Yet the fans are passionate in their own way, packing the stadium to the rafters, stamping and booing every time the visiting team threatens to score. From schoolchildren in Adidas tracksuits to soldiers in uniform, they jostle for a good view of the team that has become a symbol of national pride.
Four of the North Korean players, including star striker Jong Tae Se, were born into ethnic Korean communities in Japan, and bitterness still runs deep over Japan’s 35-year occupation of Korea, which ended in 1945.
More than six decades later, Tokyo and Pyongyang still do not have diplomatic ties. The last time the Japanese men played on North Korean soil was in 1989, when North Korea won 2-0.
Since then, relations have deteriorated: Japan has pressed North Korea to address the past abductions of Japanese citizens, and after North Korea fired ballistic missiles capable of reaching Japan’s shores and tested a nuclear device in 2006, Japan joined the United States and other nations in imposing economic sanctions on North Korea as punishment.
Those sanctions have cut off much-needed sources of aid at a time when 6 million North Koreans _ a quarter of the population _ are going hungry, according to the World Food Program. Japan is also party to the stalled talks that would bring fuel aid to Pyongyang in exchange for an agreement to discontinue its nuclear program. The North Koreans walked away from those discussions two years ago, but efforts are now under way to get them back on track.
More than 200 Japanese citizens, including 150 Blue Samurai fans and two dozen journalists, were expected to travel to Pyongyang for Tuesday’s game _ the largest Japanese delegation in years. As a precaution, Tokyo has sent a team of Japanese diplomats to North Korea to watch over them.
The fans have been warned to behave: No sightseeing, no straying from the group.

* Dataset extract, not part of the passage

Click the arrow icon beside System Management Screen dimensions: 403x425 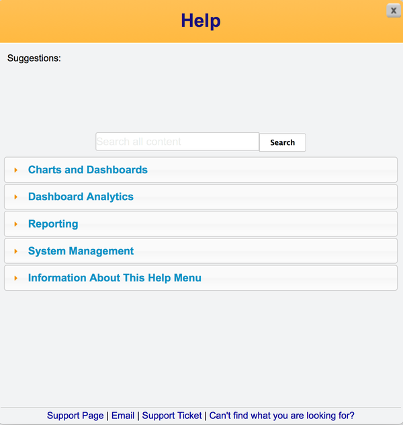[x=15, y=251]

No drums, speakers, banners or Japanese flags, according to Nishitetsu Travel, which is organizing the three-day, $3,740 tour for the Japanese Football Association.
“In principle, (North Korea) is a country where we have travel restrictions, and we are only allowing this trip as an exception,” Osamu Fujimura, Japan’s chief cabinet spokesman, said Friday in Tokyo. “Therefore, we would like the visitors to refrain from any activity other than watching the game while in (North Korea).”

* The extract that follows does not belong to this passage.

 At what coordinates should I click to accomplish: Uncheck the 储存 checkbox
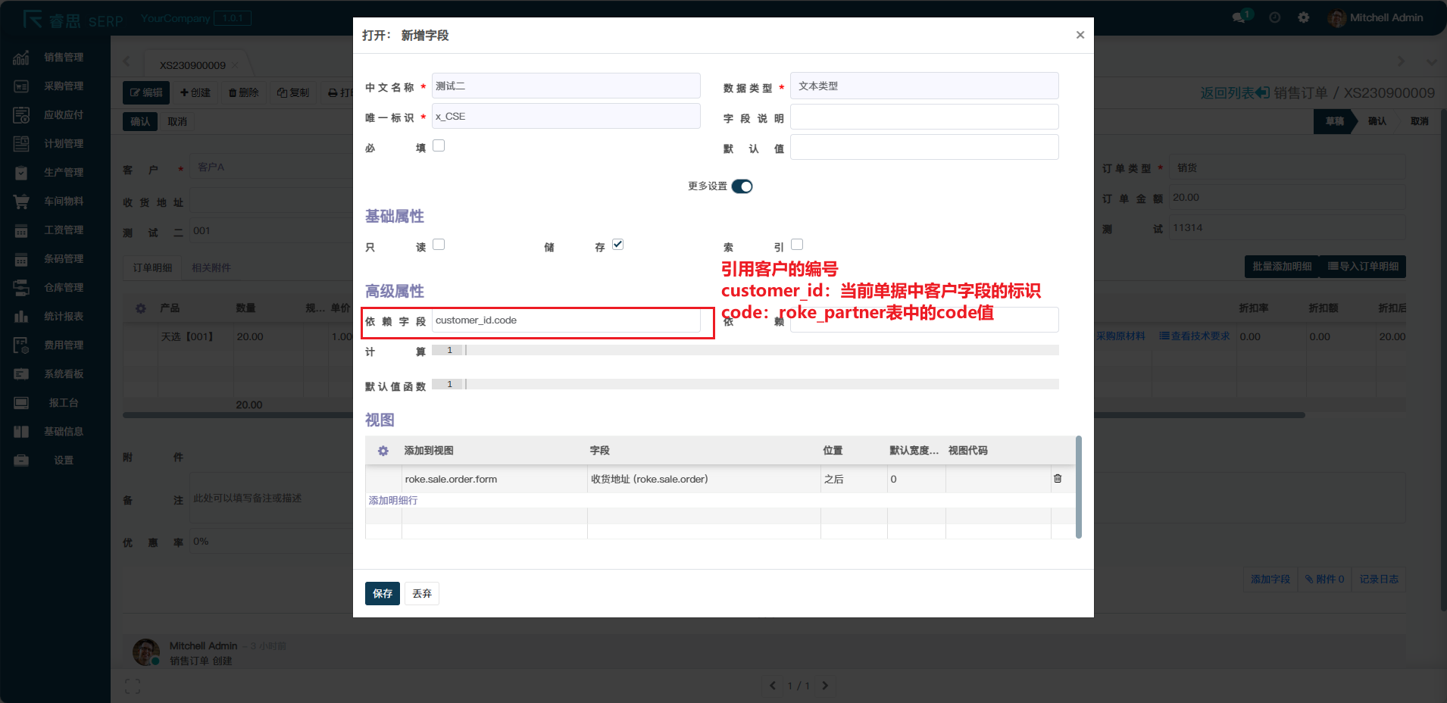pyautogui.click(x=617, y=244)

The long gap between a North Korea-Japan game in North Korea serves as a “painful reminder” of how bad relations are, said Peter Beck, a research fellow at the East-West Center who is a specialist on Japanese-North Korean issues.
In 2005, a match scheduled to be played in Pyongyang was moved to Thailand because of security worries.

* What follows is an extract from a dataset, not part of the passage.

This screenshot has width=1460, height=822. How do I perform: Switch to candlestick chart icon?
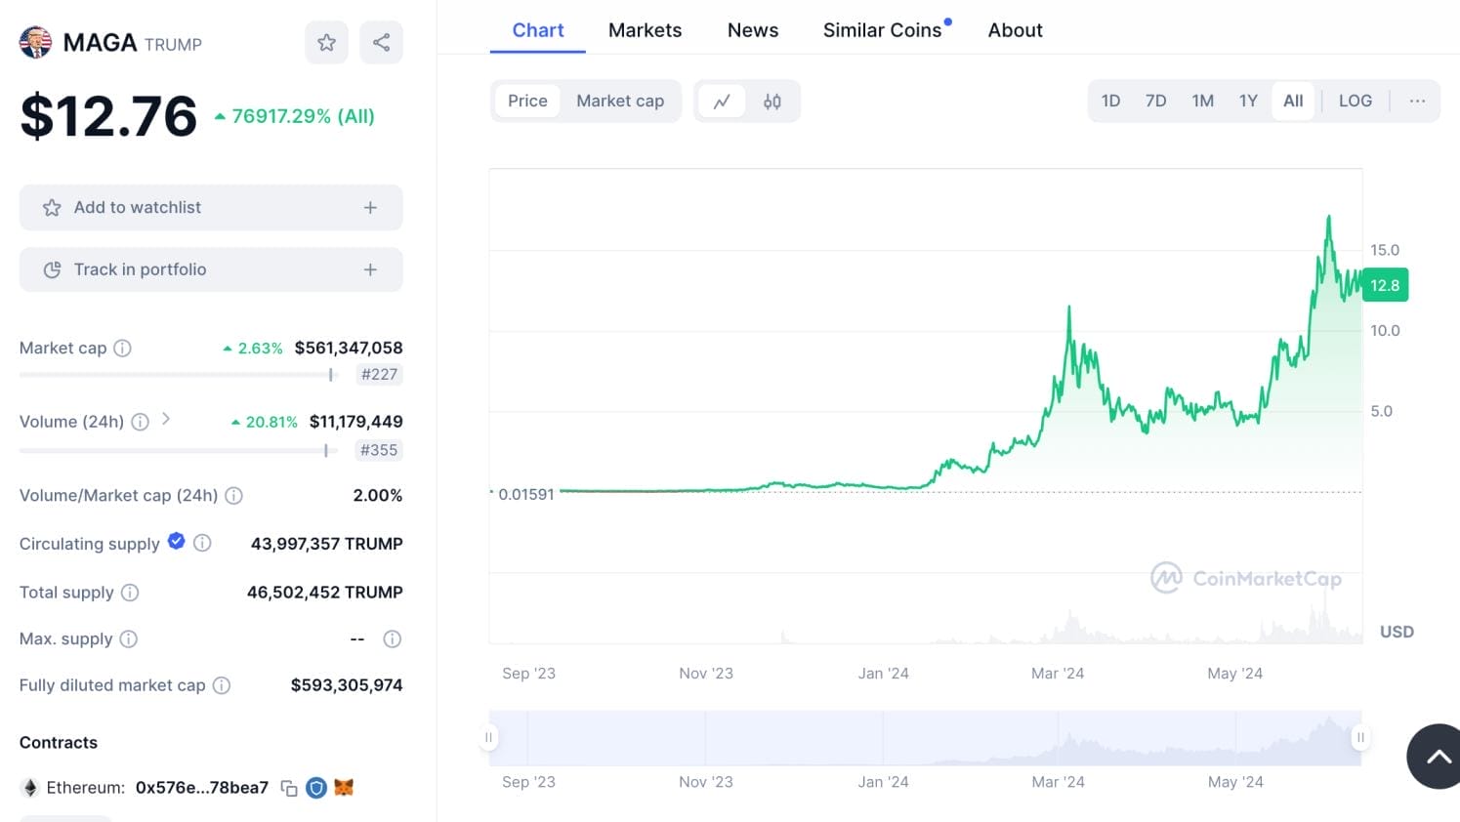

However, there have been tentative moves toward improving ties. Last month, Japanese doctors traveled to North Korea to examine Korean victims of the World War II atomic bombings of Hiroshima and Nagasaki. Both the visit and the game represent a “very modest effort” to improve ties, Beck said.
As far as the soccer goes, it would appear to be an uneven match with little bearing on the World Cup: Japan is Asia’s top-ranked team and No. 17 overall while North Korea is ranked 124th in the world by FIFA.
Japan has already secured its spot in the next round of qualifying for the 2014 World Cup in Brazil while North Korea is out, its hopes of consecutive appearances dashed by back-to-back losses to Uzbekistan.